Parmi les 4203 sujets ayant répondu en totalité au questionnaire :

- la majorité (62,3%) ignoraient tout des zones de modérée ou de forte endémicité de la maladie
- 20,1% étaient partiellement ou totalement ignorant des modes de transmission du VHB ; parmi ceux-ci, les voyageurs âgés de 18 à 35 ans avaient eu une ou plusieurs conduites à risque en voyage, plus que les sujets d’âge supérieur (p<0, - 01)
- les trois quarts (74,9%) pensaient être plutôt ou tout à fait au courant des risques : mais en fait ils ne furent que 11,8% à répondre correctement à plus des 3 questions sur 6 posées sur ce sujet
- seulement 39,3% des sujets qui connaissaient leur statut vaccinal en général avaient effectivement reçu des doses protectrices.

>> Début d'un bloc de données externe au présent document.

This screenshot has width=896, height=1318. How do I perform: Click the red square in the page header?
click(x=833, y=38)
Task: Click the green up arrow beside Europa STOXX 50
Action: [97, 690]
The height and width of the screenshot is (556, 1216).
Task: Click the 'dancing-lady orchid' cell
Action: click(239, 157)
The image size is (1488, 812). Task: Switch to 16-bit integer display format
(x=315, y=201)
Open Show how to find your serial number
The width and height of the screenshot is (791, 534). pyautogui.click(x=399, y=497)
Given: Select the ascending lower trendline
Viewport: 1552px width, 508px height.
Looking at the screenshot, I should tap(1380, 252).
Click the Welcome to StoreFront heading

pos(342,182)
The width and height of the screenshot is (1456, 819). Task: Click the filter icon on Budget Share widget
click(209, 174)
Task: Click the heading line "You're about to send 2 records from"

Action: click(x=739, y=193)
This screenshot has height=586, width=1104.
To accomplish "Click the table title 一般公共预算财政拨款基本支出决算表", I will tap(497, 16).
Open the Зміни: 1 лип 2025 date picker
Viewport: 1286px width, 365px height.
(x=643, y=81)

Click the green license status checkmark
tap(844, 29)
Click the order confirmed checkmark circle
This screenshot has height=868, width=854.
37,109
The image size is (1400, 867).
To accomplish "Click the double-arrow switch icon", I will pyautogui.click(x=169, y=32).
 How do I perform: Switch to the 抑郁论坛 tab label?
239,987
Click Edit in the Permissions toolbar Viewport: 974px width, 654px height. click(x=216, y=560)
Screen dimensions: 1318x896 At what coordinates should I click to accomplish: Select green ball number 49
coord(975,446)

HERBINGER KH et al. Online survey : knowledge about risks, prevention and consequences of infections with HBV among travellers from four European countries. Curr Med Res Opin.
2 - 011 Jan 3 (Epub ahead of print).

NDLR. Bien que cette étude soit de méthodologie, disons un peu légère, elle confirme que le voyage dans une zone que nous considérons comme à risque ne constitue pas une occasion vaccinale. L’OMS semble donc avoir eu raison d’avoir voulu édicter la vaccination HB comme « universelle » et de ne pas attendre que les voyageurs vers des zones à haut transmission prennent conscience de leur risque aggravé.

Tuberculose et transports terrestres

Les auteurs ont colligé toutes les études publiées sur la transmission de la tuberculose chez des voyageurs ayant emprunté trains ou bus. Soit une étude rétrospective de cohorte et onze investigations de cas.
Résultats. Une investigation atteste de la transmission chez des voyageurs ferroviaires, une autre chez des étudiants ayant effectué un voyage de 6 heures en autocar. Neuf autres rapportent des contamination dans des bus et mini-vans scolaires. Dans huit des investigations la preuve de la contamination tuberculose fut apportée (de 8,7 à 55,0%). Dans six d’entre elles, la tuberculose ainsi contractée était active (1-24 cas).
Même si le risque n’est pas précisément quantifié, la présente étude affirme son existence lors de transports collectifs terrestres routiers et ferrés. La règle répandue de ne considérer à risque de contamination que les contacts de plus de 8 heures pourrait également être à revoir.

EDELSON P J et al. TB transmission on public transportation: a review of published studies and recommendations for contact tracing. Travel Med Infect Dis 2 - 010 xx, 1-5.

NDLR. Cette publication nord-américaine (Etats-Unis et Canada) ne concernait donc pas les déplacements en train/bus dans des pays où la tuberculose y est plus fréquente, comme la plupart des pays en développement. Pays où, en toute logique, la contamination doit être beaucoup plus fréquente pour les voyageurs exotiques.